Sunday, August 02, 2009

Movie Log: Big Man Japan

Mockumentaries are a surprisingly rich field these days -- perhaps because there's always new material to mock, or perhaps because filmmakers only watch movies these days, so that's all they know. Either way, Big Man Japan is a movie so saturated in its pop-cultural reference that it's swimming in them -- and viewers outside of Japan are unlikely to catch more than a handful of those references. (The Wife had to point out a Yu-Gi-Oh! reference to me, to my eternal shame.)

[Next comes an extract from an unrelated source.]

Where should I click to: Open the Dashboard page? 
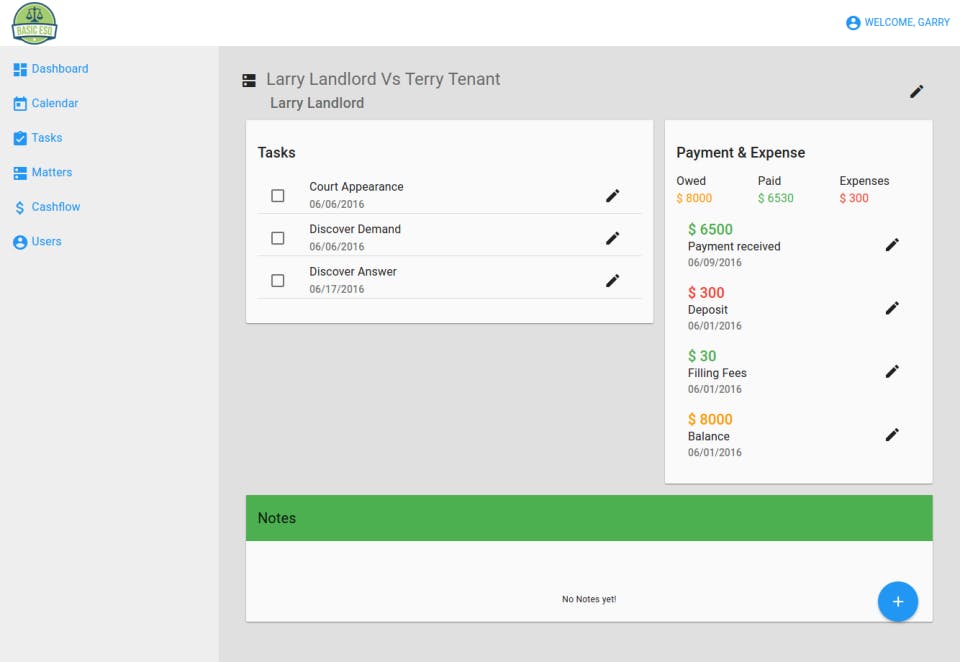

Big Man Japan is the sixth in a series of superheroes who have protected Japan from monsters for a century or so -- his father, the Fifth, is now dead after an overdose of the electricity that causes the Big Man to grow to his Tokyo-shaking size, and his grandfather, the Fourth, is senile but still occasionally sneaks out, juices up, and stomps around.

So a camera crew follows around Big-Saito, who's actually very boring and bland when he's not supersized (and not all that interesting when he is, either). He lives in a small house in Tokyo, with a stray cat, and never really does anything, and never can go anywhere (since he has to be ready to save the country at any time). He's pretty whiny, too -- about his ex-wife, about how the country used to treat his grandfather better than it treats him, and about life in general. So he's not very interesting, and not all that much fun to watch.

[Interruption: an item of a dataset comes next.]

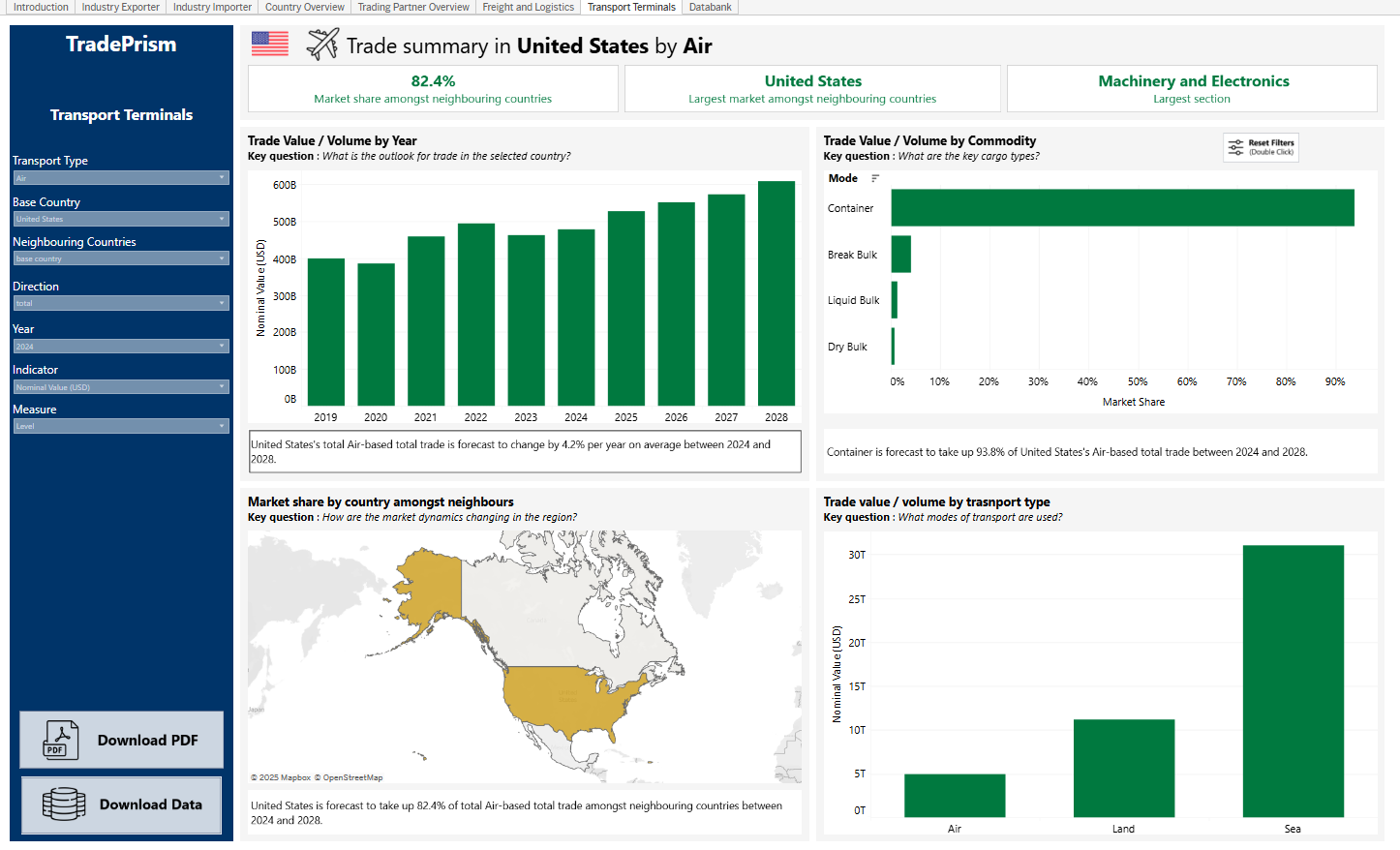This screenshot has width=1400, height=850.
Task: Open the Transport Type dropdown
Action: (x=121, y=178)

The monster fights are really weird, and redeem the whole thing -- the monster designs are utterly bizarre from a Western point of view, and Big isn't conventionally heroic, either. He mostly stands around, or gets beaten up, until he manages to win somehow.

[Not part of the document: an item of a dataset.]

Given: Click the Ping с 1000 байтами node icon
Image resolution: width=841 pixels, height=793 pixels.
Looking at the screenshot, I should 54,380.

The last fight, and the culmination of the plot, takes an additional, even odder turn. The Wife had made a shrewd guess as to the identity of the red monster -- which, unlike all of the others, is not introduced by a dossier entry -- but the plot, such as it is, of the movie itself is essentially abandoned for an Ultraman parody in a very different fight style. (There's also some strong US symbolism, but it didn't all come quite clear to me.) Big Man Japan is one of those movies that ends by doing something at a right angle to the rest of the movie, so don't watch it if you want a conventional ending. On the other hand, you're probably not going to see a subtitled mockumentary about a superhero if you're looking for normal in the first place.